De vader verzoekt het hof, uitvoerbaar bij voorraad, de bestreden beschikking te vernietigen voor zover deze ziet op de verlenging van de machtiging tot uithuisplaatsing en, opnieuw beschikkende, het verzoek van de GI tot verlenging van de machtiging tot uithuisplaatsing af te wijzen, althans voor een korte periode toe te wijzen, althans een beslissing te nemen die het hof juist acht.
4.3
De GI voert verweer en verzoekt het hof de bestreden beschikking te bekrachtigen.

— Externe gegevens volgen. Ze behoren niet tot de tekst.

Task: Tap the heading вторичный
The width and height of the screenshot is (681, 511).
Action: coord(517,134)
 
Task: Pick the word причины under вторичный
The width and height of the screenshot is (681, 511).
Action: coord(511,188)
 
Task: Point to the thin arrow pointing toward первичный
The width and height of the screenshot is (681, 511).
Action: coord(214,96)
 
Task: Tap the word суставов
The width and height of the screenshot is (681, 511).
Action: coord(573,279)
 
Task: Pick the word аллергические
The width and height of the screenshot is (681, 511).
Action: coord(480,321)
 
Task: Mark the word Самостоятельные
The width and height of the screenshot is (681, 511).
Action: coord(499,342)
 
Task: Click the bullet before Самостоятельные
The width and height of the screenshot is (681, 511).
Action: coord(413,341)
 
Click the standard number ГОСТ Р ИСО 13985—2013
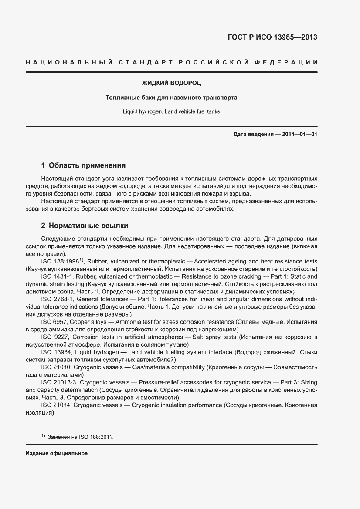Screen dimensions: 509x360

5.De motivering van de beslissing

5.1
Ingevolge artikel 1:265b, eerste lid, van het Burgerlijk Wetboek (BW) kan de kinderrechter de gecertificeerde instelling, bedoeld in artikel 1.1 van de Jeugdwet, die belast is met de uitvoering van de ondertoezichtstelling, op haar verzoek machtigen de minderjarige gedurende dag en nacht uit huis te plaatsen indien dit noodzakelijk is in het belang van de verzorging en opvoeding van de minderjarige of tot onderzoek van diens geestelijke of lichamelijke gesteldheid.
Ingevolge artikel 1:265c lid 2 BW kan de kinderrechter op verzoek van de gecertificeerde instelling, de raad of het openbaar ministerie de duur van de machtiging tot uithuisplaatsing telkens met ten hoogste een jaar verlengen.
5.2
Het hof is net als de kinderrechter van oordeel dat verlenging van de machtiging tot uithuisplaatsing nog steeds noodzakelijk is in het belang van de verzorging en opvoeding van [de minderjarige1] , [de minderjarige2] en [de minderjarige3] . De raad heeft in zijn rapport van 18 februari 2020 (pagina 18) een aantal doelen geformuleerd die behaald moeten zijn om de zorgen over het veilig opgroeien van de kinderen weg te nemen. Er zijn positieve stappen gezet om die doelen te behalen. Zo is gebleken dat het contact tussen beide ouders en de kinderen goed verloopt en dat de moeder traumabehandeling ontvangt. De door de raad gestelde doelen zijn echter nog niet allemaal behaald, zodat de zorgen omtrent het veilig opgroeien van de kinderen nog steeds niet zijn weggenomen. Zo is het perspectief van de kinderen nog altijd niet duidelijk en zijn de kinderen weliswaar aangemeld voor JeugdGGZ, maar is die hulpverlening nog niet gestart. De GI heeft aangevoerd dat ondersteuning van JeugdGGZ van belang is om duidelijkheid te krijgen over de trauma’s en ontwikkelingsachterstand van de kinderen en over wat zij nodig hebben. Het hof is net als de GI van oordeel dat deze hulpverlening vanuit een veilige en neutrale omgeving dient te worden ingezet, mede gelet op de angst die de kinderen (buiten de omgangsmomenten) uiten richting de vader, die nog altijd ontkent dat sprake is geweest van huiselijk geweld. De gezinshuisouders bieden de kinderen die veilige, neutrale omgeving.
5.3
Gelet op alles wat nog moet gebeuren om de gestelde doelen te behalen, acht het hof verlenging van de machtiging tot uithuisplaatsing met de maximale termijn van een jaar noodzakelijk. De vader stelt terecht dat de kinderen belang hebben bij duidelijkheid over hun perspectief en dat hierover al (te) lang onzekerheid bestaat, mede door de vele wisselingen in de verblijfplaats van [de minderjarige1] en [de minderjarige2] . Het belang van de kinderen vereist ook dat hun perspectief op een zorgvuldige wijze wordt bepaald en dat zij niet overhaast worden thuisgeplaatst. Dat belang weegt niet alleen extra zwaar vanwege de zorgen die er over de kinderen zijn, maar ook omdat op dit moment elke communicatie tussen de ouders ontbreekt, zodat niet duidelijk is wat plaatsing bij de ene ouder betekent voor het contact van de kinderen met de andere ouder.
5.4
De grieven van de vader slagen niet. Het hof zal de bestreden beschikking ten aanzien van de verlenging van de machtiging tot uithuisplaatsing van de kinderen tot 2 oktober 2021 bekrachtigen.

6.De beslissing

Het hof, beschikkende in hoger beroep:
bekrachtigt de beschikking van de kinderrechter in de rechtbank Gelderland, zittingsplaats Zutphen van 24 september 2020 ten aanzien van de verlenging van de machtiging tot uithuisplaatsing van de kinderen tot 2 oktober 2021;
wijst het meer of anders verzochte af.
Deze beschikking is gegeven door mrs. E.B. Knottnerus, J.B. de Groot en R. Feunekes, bijgestaan door mr. H. Bouhuys als griffier, en is op 12 januari 2021 uitgesproken in het openbaar in tegenwoordigheid van de griffier.